These pathetic, cold and empty words are especially jarring coming from the Obama White House. After all, it was President Obama who won the Nobel Peace Prize in 2009 for “his diplomacy…founded in the concept that those who are to lead the world must do so on the basis of values and attitudes that are shared by the majority of the world’s population.” It was President Obama who declared, “Now is the time for all of us to take our share of responsibility for a global response to global challenges.” It was President Obama who lectured us in 2012, “Too often, the world has failed to prevent the killing of innocents on a massive scale…‘Never again’ is a challenge to defend the fundamental right of free people and free nations to exist in peace and security…‘Never again’ is a challenge to nations.”
It pays to recall that “Never again” is what the world said after Hitler and his death cult tried to erase Europe’s entire Jewish population. In response, the United Nations in 1948 declared as genocide “any of the following acts committed with intent to destroy, in whole or in part, a national, ethnic, racial, or religious group”: killing members of the group; causing serious bodily or mental harm to members of the group; deliberately inflicting on the group conditions of life calculated to bring about its physical destruction in whole or in part; imposing measures intended to prevent births within the group; and forcibly transferring children of one group to another group.
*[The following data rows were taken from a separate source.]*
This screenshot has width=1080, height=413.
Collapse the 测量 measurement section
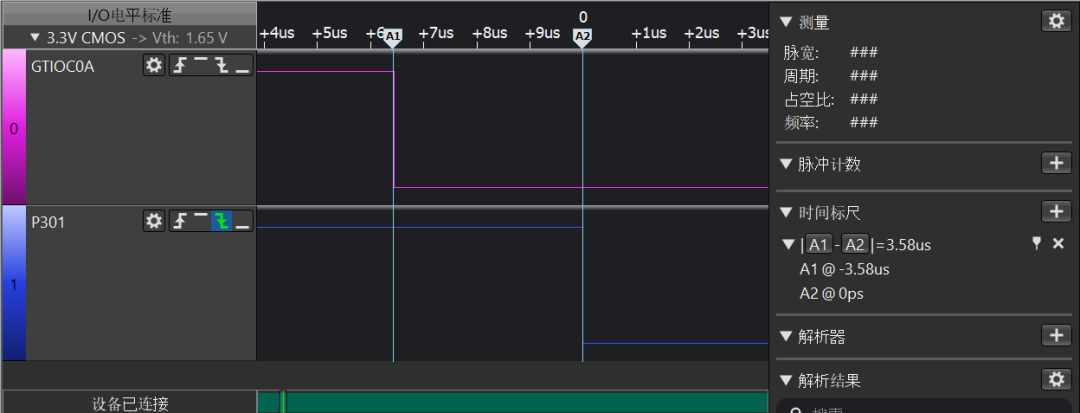pyautogui.click(x=786, y=22)
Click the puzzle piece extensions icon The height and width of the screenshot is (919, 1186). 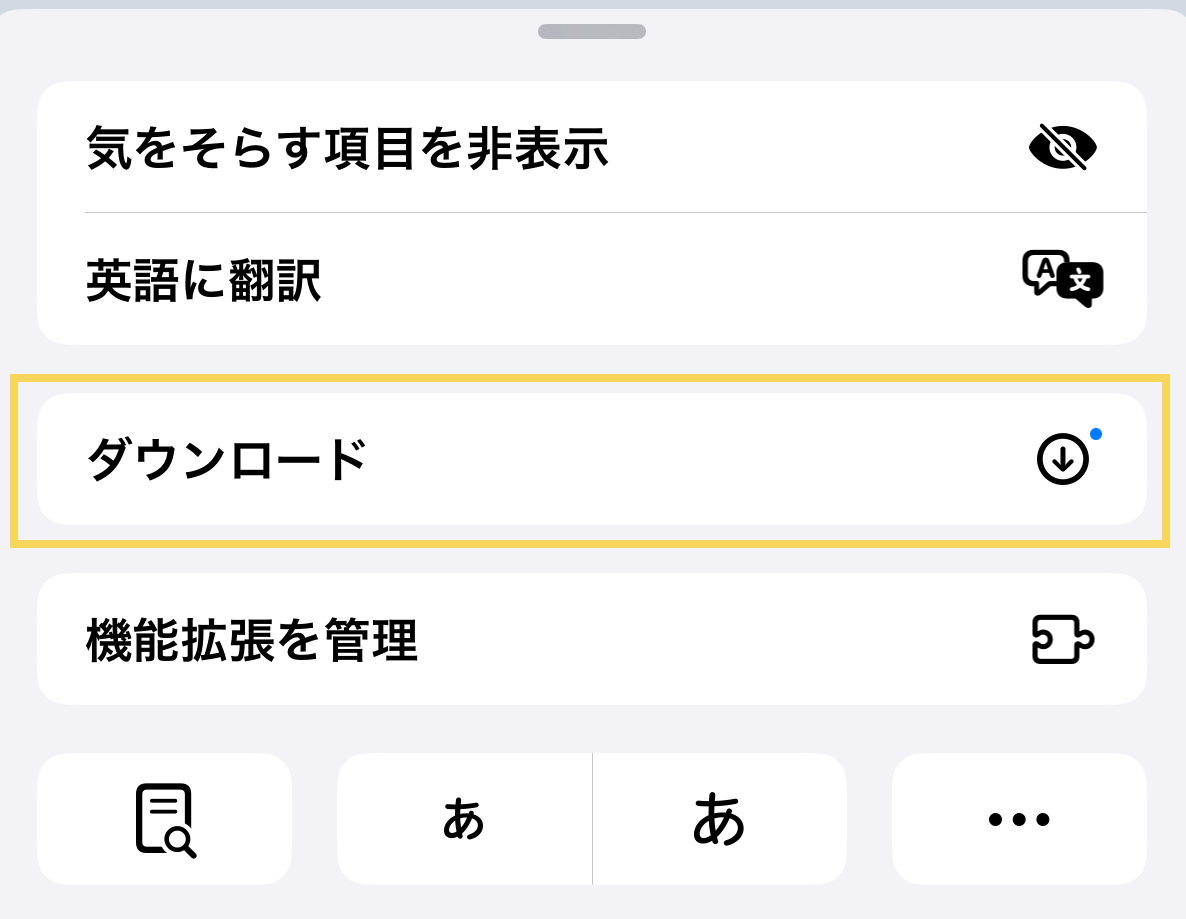(1062, 640)
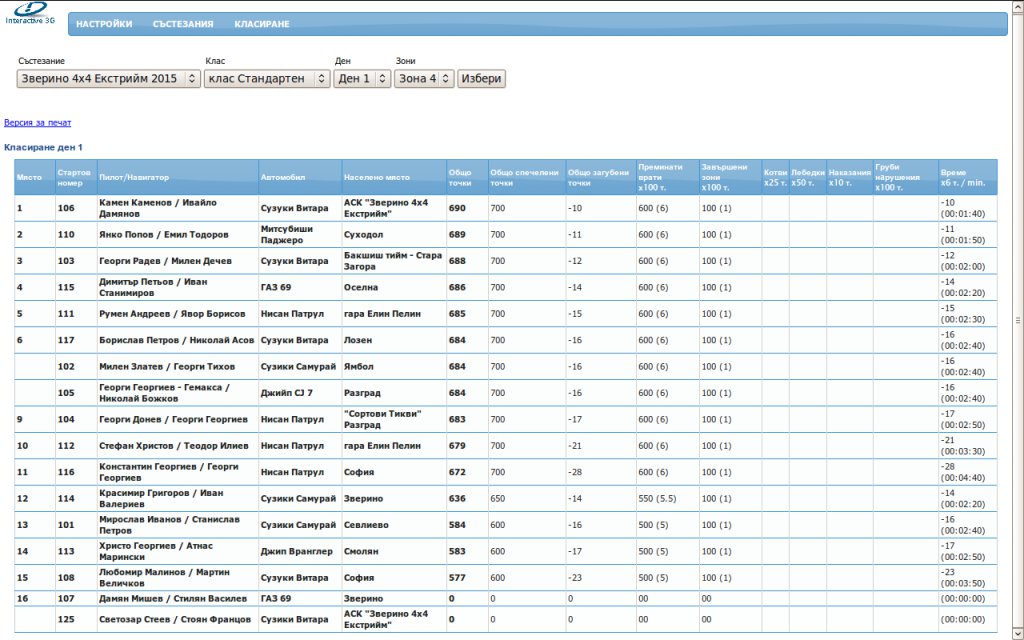
Task: Open the Зони dropdown
Action: point(424,79)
Much of what ISIS has done in its rampage through Syria and Iraq is too gruesome to describe in this venue. But here’s the R-rated version (one strains to find the words to sufficiently soften it to PG-13). You be the judge of whether it amounts to genocide or attempted genocide:
- The European Union reports that Christians and Yazidis (a Kurdish religious tradition that blends elements of Zoroastrianism, Christianity, and Islam) “have been killed, slaughtered, beaten, subjected to extortion, abducted, and tortured” by the Islamic State’s coordinated campaign of butchery and brutality.
- ISIS has orchestrated mass-beheadings of Egyptian Christians; razed, desecrated, and plundered ancient Christian churches; shelled Christian homes; targeted Assyrian Christians for abduction; and crucified Christian children as young as 12.
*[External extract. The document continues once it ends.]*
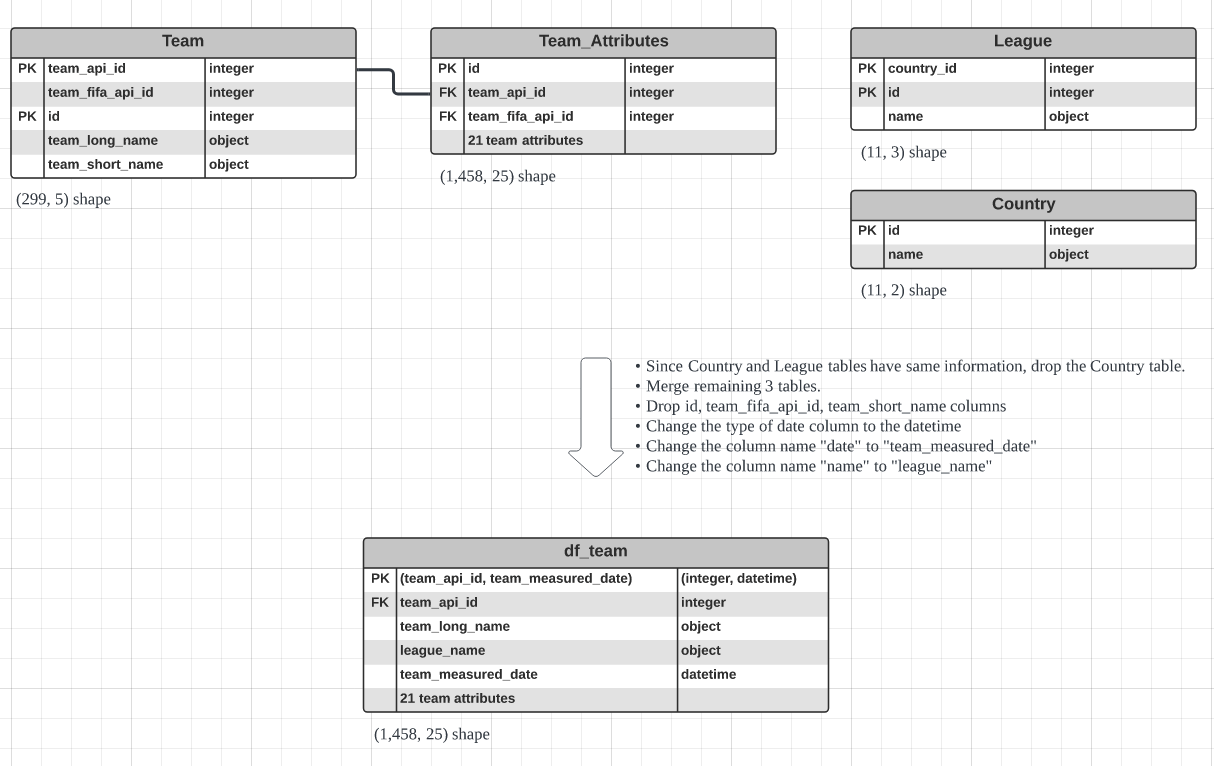Click the connector line between Team and Team_Attributes
1214x766 pixels.
pyautogui.click(x=393, y=82)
- As it carries out what the Hudson Institute’s Nina Shea describes as “religious genocide,” ISIS has given Christians a choice to convert to Islam, make payments to remain Christian, or face execution. In a haunting echo of how the Nazis branded Jews, the ISIS death cult marks Christian-owned properties with the Arabic equivalent of the letter “N,” for “Nazarene.”
- ISIS has kidnapped and murdered 1,000 Christians in the Syrian city of Aleppo. The Iraqi city of Mosul has been emptied of Christians.
- As proof of its savage piety, ISIS has murdered 5,000 Yazidis; forced 2,000 Yazidi women into marriage and sex slavery; conducted a systematic campaign of rape against Christian and Yazidi women; imprisoned Christian and Yazidi children as young as eight; sold children into slavery; and perhaps most shocking and shameful of all, used “mentally challenged” children as suicide bombers, according to the United Nations.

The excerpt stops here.